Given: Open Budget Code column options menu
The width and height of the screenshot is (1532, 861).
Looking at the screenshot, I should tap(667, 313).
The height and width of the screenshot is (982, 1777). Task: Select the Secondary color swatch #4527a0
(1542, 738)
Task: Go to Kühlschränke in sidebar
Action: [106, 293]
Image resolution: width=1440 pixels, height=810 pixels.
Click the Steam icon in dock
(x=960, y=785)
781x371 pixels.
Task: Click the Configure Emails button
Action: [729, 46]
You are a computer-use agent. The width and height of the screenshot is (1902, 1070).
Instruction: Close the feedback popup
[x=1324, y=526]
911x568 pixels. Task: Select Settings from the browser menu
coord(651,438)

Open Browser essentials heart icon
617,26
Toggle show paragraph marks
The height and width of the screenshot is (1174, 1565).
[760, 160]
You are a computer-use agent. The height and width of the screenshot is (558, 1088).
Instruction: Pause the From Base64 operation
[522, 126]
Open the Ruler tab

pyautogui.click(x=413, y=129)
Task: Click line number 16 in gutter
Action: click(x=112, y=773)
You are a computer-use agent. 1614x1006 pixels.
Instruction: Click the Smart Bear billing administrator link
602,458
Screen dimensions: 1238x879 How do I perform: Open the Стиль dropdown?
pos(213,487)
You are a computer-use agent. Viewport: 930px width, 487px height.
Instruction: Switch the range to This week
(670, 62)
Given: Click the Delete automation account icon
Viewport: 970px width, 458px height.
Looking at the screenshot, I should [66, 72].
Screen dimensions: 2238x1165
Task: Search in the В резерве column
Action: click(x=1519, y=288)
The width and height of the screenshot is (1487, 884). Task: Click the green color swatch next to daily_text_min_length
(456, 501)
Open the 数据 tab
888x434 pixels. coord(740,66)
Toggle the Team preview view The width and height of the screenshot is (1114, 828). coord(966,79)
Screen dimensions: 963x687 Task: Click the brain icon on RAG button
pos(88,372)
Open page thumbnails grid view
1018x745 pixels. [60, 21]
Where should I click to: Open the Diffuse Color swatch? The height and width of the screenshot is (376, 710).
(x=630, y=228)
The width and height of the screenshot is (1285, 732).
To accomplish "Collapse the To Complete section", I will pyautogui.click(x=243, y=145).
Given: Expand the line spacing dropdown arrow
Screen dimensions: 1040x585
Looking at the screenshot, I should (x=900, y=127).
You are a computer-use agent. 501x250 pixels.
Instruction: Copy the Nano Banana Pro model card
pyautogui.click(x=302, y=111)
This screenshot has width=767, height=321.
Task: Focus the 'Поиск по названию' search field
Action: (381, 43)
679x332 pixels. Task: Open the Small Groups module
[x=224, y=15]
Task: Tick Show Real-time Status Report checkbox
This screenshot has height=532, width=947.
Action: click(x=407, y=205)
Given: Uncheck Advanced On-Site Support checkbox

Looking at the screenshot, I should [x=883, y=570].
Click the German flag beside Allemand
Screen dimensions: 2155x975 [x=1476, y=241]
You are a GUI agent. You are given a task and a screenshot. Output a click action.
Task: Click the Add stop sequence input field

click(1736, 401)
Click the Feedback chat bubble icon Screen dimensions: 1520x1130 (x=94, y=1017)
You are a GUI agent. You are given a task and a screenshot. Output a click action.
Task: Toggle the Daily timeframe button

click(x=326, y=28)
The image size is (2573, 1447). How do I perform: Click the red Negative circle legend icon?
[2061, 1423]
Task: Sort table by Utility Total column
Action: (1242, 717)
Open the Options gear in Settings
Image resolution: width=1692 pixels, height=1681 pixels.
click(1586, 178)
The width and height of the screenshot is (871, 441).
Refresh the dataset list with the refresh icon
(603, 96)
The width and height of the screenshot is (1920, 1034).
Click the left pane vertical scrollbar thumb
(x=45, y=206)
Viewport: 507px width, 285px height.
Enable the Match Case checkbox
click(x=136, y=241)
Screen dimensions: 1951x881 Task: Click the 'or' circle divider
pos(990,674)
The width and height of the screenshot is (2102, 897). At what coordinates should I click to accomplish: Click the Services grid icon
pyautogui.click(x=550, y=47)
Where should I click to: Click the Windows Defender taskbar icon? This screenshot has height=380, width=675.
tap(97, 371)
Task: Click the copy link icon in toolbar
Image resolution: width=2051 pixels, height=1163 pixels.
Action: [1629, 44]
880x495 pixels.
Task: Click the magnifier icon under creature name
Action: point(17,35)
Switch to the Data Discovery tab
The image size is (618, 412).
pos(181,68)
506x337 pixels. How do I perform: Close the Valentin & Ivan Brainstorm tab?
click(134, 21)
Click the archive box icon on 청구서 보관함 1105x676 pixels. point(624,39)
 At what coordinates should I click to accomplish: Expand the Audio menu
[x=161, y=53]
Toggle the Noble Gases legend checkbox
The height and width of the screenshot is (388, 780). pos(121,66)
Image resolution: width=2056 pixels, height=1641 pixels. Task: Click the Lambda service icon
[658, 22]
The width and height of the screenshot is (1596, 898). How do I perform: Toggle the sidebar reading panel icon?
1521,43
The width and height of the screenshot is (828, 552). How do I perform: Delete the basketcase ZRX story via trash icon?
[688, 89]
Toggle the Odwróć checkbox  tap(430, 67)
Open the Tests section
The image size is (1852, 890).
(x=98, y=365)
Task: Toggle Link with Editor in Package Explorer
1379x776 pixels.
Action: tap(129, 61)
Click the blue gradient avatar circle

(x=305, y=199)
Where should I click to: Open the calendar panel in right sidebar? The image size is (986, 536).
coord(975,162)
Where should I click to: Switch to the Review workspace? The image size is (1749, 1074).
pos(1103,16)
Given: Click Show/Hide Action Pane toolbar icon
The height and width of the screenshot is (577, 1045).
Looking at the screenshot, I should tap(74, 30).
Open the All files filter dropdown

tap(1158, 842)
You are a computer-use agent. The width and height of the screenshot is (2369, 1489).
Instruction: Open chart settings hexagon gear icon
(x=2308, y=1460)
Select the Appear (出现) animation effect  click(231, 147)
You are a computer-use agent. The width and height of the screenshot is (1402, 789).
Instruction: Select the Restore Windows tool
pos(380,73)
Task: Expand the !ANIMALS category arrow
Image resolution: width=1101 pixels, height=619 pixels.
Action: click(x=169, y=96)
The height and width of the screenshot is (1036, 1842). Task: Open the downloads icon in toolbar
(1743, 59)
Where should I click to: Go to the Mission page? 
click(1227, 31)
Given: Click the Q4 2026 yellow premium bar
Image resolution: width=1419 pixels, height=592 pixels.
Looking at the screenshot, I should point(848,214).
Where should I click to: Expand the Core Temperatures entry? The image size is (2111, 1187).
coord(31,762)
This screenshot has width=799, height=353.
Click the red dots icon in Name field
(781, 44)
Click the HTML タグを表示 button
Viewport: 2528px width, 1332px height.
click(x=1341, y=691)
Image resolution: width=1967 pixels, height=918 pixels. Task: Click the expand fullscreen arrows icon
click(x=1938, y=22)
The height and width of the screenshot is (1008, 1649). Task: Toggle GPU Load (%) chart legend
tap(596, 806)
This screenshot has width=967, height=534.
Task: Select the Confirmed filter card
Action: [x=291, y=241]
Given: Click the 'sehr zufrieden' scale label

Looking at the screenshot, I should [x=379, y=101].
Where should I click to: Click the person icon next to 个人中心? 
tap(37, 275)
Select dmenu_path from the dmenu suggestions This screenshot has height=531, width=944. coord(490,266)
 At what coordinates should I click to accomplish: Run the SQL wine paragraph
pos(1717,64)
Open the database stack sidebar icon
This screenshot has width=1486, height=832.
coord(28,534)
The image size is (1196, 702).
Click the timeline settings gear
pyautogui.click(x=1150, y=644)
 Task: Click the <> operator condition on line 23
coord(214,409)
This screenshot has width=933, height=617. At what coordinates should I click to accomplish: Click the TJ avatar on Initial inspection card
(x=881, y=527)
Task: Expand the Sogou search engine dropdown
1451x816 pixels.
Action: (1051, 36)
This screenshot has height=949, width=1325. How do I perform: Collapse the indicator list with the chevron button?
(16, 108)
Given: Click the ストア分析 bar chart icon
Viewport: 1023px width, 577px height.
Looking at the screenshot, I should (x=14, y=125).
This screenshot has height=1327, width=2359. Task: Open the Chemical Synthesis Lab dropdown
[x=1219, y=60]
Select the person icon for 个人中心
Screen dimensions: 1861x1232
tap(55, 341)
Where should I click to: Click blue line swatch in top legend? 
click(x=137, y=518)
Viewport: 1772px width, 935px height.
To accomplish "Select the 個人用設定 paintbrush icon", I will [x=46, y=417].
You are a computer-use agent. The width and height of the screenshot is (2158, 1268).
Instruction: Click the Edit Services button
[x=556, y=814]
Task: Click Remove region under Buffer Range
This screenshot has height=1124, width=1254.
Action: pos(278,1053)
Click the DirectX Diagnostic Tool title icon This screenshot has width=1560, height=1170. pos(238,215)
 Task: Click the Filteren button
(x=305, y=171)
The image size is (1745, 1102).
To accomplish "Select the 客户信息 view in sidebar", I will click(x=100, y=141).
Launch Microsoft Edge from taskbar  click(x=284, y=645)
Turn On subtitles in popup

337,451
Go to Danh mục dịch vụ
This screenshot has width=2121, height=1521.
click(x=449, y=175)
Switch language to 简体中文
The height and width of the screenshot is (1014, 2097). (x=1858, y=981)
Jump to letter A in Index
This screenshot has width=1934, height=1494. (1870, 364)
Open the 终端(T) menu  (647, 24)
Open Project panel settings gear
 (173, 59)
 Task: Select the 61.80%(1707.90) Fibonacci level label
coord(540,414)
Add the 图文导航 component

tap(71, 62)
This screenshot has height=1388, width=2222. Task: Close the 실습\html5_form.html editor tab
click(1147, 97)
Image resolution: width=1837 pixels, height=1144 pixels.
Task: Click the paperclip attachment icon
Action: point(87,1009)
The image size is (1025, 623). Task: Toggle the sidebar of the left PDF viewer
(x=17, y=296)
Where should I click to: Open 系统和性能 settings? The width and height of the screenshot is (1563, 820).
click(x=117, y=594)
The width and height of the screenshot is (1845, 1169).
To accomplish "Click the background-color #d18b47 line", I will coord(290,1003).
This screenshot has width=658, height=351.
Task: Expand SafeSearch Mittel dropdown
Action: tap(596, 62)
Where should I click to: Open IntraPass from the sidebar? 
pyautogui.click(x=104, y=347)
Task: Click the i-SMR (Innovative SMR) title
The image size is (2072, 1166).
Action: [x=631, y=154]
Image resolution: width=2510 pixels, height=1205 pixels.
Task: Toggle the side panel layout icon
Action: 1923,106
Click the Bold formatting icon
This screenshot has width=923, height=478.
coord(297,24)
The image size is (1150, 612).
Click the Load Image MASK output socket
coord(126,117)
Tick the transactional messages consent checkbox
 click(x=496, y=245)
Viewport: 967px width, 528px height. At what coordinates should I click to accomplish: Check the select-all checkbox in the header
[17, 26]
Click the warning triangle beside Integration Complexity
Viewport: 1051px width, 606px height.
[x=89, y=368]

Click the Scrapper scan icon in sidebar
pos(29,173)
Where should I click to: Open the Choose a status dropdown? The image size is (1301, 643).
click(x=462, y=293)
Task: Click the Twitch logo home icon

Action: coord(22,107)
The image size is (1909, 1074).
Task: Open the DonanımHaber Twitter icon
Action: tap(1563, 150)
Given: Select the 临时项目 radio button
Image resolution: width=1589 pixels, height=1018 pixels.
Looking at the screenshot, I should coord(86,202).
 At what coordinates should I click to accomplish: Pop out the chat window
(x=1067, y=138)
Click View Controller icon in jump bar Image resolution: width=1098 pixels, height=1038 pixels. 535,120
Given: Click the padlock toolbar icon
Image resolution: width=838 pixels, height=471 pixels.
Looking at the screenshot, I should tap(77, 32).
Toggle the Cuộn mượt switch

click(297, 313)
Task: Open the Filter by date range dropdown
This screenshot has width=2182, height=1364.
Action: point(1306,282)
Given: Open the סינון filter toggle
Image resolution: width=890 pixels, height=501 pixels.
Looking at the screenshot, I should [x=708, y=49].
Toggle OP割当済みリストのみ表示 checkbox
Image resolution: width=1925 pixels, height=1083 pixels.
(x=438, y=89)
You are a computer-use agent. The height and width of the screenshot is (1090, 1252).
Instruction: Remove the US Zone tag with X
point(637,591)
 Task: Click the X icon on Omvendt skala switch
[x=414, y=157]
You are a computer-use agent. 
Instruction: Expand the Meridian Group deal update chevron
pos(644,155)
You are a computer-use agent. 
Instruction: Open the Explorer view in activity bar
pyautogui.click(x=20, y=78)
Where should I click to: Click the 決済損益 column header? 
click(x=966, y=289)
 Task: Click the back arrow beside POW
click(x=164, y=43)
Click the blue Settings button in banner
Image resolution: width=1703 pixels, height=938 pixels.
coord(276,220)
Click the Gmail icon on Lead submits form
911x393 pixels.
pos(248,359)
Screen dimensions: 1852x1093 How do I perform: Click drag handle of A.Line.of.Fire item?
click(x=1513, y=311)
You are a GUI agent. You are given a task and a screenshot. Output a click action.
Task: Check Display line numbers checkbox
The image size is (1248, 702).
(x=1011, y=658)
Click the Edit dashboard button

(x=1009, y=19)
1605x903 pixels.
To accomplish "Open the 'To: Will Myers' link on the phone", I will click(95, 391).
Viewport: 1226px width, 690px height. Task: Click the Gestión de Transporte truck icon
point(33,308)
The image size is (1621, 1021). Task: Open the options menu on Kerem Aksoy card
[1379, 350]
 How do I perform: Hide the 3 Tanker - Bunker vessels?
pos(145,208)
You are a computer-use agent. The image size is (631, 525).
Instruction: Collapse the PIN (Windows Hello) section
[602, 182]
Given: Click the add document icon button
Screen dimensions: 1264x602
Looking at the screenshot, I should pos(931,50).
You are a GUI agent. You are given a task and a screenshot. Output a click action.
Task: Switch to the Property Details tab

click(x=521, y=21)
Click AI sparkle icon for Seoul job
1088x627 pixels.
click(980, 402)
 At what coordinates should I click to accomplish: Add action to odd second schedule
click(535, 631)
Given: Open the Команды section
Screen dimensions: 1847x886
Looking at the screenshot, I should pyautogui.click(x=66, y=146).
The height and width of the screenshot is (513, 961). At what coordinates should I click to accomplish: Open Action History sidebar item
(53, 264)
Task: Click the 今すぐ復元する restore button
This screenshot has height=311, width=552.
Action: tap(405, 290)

───

* [Brief]:
Look through the records above and please copy every line in which the string "computer" occurs.

* [The completed task]:
You are a computer-use agent. The width and height of the screenshot is (1902, 1070).
You are a computer-use agent. The height and width of the screenshot is (558, 1088).
You are a computer-use agent. 1614x1006 pixels.
You are a computer-use agent. Viewport: 930px width, 487px height.
You are a computer-use agent. 501x250 pixels.
You are a computer-use agent. The width and height of the screenshot is (2369, 1489).
You are a computer-use agent. The width and height of the screenshot is (1402, 789).
You are a computer-use agent. The width and height of the screenshot is (2158, 1268).
You are a computer-use agent. The height and width of the screenshot is (1090, 1252).
You are a computer-use agent. 
You are a computer-use agent. 
You are a computer-use agent. The image size is (631, 525).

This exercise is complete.